▶ What the exercise asks:
Write out each line of the material below exactly as given.

▶ Extracted records:
_ _ _ _

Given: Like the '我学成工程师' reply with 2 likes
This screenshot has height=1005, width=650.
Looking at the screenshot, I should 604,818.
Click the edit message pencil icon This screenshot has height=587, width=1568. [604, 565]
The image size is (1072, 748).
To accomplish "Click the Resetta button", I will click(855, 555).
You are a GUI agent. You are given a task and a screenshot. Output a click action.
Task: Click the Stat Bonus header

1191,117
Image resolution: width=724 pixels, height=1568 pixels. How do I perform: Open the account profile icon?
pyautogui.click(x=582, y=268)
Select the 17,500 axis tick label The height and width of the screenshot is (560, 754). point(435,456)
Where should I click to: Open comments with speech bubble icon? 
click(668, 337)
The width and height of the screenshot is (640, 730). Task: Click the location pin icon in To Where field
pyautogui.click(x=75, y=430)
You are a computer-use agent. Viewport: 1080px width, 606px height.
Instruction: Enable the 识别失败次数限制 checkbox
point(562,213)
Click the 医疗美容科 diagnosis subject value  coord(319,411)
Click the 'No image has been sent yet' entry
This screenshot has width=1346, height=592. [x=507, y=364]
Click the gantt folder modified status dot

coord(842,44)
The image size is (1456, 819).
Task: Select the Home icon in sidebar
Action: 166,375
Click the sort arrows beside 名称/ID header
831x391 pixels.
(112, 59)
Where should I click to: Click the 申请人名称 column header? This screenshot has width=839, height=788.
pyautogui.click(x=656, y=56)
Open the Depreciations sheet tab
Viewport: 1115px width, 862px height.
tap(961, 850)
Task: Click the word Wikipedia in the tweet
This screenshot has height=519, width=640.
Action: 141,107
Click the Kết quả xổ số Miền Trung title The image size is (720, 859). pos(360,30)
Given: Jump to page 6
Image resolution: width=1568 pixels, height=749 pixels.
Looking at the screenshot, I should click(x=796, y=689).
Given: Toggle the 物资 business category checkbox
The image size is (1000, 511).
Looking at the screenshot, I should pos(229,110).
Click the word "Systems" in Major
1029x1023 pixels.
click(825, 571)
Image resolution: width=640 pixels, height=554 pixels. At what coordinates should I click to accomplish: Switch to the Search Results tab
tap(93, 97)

_ _ _ _

▶ Output for this task:
Given: Like the '我学成工程师' reply with 2 likes
This screenshot has height=1005, width=650.
Looking at the screenshot, I should 604,818.
Click the edit message pencil icon This screenshot has height=587, width=1568. [604, 565]
The image size is (1072, 748).
To accomplish "Click the Resetta button", I will click(855, 555).
You are a GUI agent. You are given a task and a screenshot. Output a click action.
Task: Click the Stat Bonus header

1191,117
Image resolution: width=724 pixels, height=1568 pixels. How do I perform: Open the account profile icon?
pyautogui.click(x=582, y=268)
Select the 17,500 axis tick label The height and width of the screenshot is (560, 754). point(435,456)
Where should I click to: Open comments with speech bubble icon? 
click(668, 337)
The width and height of the screenshot is (640, 730). Task: Click the location pin icon in To Where field
pyautogui.click(x=75, y=430)
You are a computer-use agent. Viewport: 1080px width, 606px height.
Instruction: Enable the 识别失败次数限制 checkbox
point(562,213)
Click the 医疗美容科 diagnosis subject value  coord(319,411)
Click the 'No image has been sent yet' entry
This screenshot has width=1346, height=592. [x=507, y=364]
Click the gantt folder modified status dot

coord(842,44)
The image size is (1456, 819).
Task: Select the Home icon in sidebar
Action: 166,375
Click the sort arrows beside 名称/ID header
831x391 pixels.
(112, 59)
Where should I click to: Click the 申请人名称 column header? This screenshot has width=839, height=788.
pyautogui.click(x=656, y=56)
Open the Depreciations sheet tab
Viewport: 1115px width, 862px height.
tap(961, 850)
Task: Click the word Wikipedia in the tweet
This screenshot has height=519, width=640.
Action: 141,107
Click the Kết quả xổ số Miền Trung title The image size is (720, 859). pos(360,30)
Given: Jump to page 6
Image resolution: width=1568 pixels, height=749 pixels.
Looking at the screenshot, I should click(x=796, y=689).
Given: Toggle the 物资 business category checkbox
The image size is (1000, 511).
Looking at the screenshot, I should pos(229,110).
Click the word "Systems" in Major
1029x1023 pixels.
click(825, 571)
Image resolution: width=640 pixels, height=554 pixels. At what coordinates should I click to accomplish: Switch to the Search Results tab
tap(93, 97)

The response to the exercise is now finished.